N: We’ve got an amazing little team of film-makers who are the real people to take praise for the video work. Couldn’t do it without them. Myself and the band are all very visual people and use imagery to inspire a lot of the places we take the music. Visuals were especially integral to the song She Speaks the Wave, which has quite an abstract lyric. Have you ever been in a moment when somebody is speaking to you and suddenly every word that comes out of their mouth hits you like this crashing tidal wave? The anxiety might even make you feel like you’re drowning or suffocating. It’s all metaphoric, but the feeling is so real. Genevieve Blais who directed that one, did a really cool job of depicting the unavoidable truth of cycles constantly ending and beginning.
If you can visually tap into the mood of a song successfully musicians can create a much more profound experience. It’s about working all those human senses together. Now imagine if we can introduce smell, touch and taste into a listening experience? This is why live shows are still the best way to experience music.
MC: How much of the sound of Digital Ashes was influenced by the environment during recording?

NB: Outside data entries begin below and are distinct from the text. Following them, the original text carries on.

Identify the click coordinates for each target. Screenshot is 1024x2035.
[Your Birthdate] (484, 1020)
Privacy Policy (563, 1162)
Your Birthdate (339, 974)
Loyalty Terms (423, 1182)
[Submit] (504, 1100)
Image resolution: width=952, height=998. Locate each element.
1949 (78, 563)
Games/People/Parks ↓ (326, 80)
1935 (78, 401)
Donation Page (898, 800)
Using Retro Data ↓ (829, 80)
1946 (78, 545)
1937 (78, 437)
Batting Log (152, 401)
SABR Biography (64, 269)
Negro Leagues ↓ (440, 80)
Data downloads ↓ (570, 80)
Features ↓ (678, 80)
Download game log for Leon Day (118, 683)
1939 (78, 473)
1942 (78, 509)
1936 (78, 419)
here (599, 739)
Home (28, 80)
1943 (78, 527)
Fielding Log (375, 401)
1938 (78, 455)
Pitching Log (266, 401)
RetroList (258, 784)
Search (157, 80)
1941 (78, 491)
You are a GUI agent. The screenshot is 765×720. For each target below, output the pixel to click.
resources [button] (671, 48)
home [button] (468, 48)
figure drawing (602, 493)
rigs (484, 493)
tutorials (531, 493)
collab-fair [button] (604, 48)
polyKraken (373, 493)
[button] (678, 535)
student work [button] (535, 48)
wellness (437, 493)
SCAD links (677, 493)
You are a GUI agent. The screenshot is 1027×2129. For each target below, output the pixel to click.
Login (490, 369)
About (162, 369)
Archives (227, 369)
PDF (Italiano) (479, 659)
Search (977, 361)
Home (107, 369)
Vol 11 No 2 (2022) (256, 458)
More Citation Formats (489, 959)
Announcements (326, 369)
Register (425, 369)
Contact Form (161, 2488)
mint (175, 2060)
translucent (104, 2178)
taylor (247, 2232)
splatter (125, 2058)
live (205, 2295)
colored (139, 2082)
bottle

N: We did the record in this old converted monastery in Buffalo, NY with Justin Rose. He really had us “use the space” by taking full advantage of the natural acoustics, nooks and crannies of the building’s architecture. The room gave the record a spacious, dramatic and hypnotic imprint that wouldn’t have been there if we had made it in a smaller conventional urban studio. That town has such an authentic dystopian feeling to it. Who knows what kind of spirits got in there.
MC: What do you guys enjoy doing in your off-time?
N: Vic surprisingly is the quietest of the bunch usually reading or covering himself in his tattoo designs. Jared is a live music champ. He’s seen so many amazing performers all over the country in totally unique environments. Josh is a horror movie nerd. High-budget, B-movie, psychological, slasher, you name it, he’ll know it…and the soundtrack. I’ve recently become fascinated in a community of psychics and mediums in Cassadega, NY. You need to be a registered medium in order to live there. I just visit and hangout with them as much as possible, but now I’m exploring studying mediumship. Cause really, how could that not be one of the most chill places to live?
MC: New or vintage instruments?
N: Combining new AND vintage instruments gets us the most interesting and unpredictable results. Though most of our stuff is analog or vintage, especially the synths. In Toronto we work with Mike Rocha and his studio is always full of unique obscure old stuff. So between his gear and ours it’s literally wall to wall covered. Some favorite pieces of vintage gear that have been essential to our recordings thus far are a Moog Source, DX7, Juno-60, CP-70, Korg/Roland Tape Echo’s and an Eventide Harmonizer to name a few. If you like nerding out on vintage gear and synths like us, check out vintagesynth.com. You’ll be hooked for days. Sorry in advance.
MC: What’s next?
N: We’re releasing the most satirical song we’ve ever written in the fall and sooo excited. It’s going to be on our debut full-length LP. The video concept we have going is our most ambitious yet. All I can say is that we’ll be reviving our favorite performers who are no longer with us.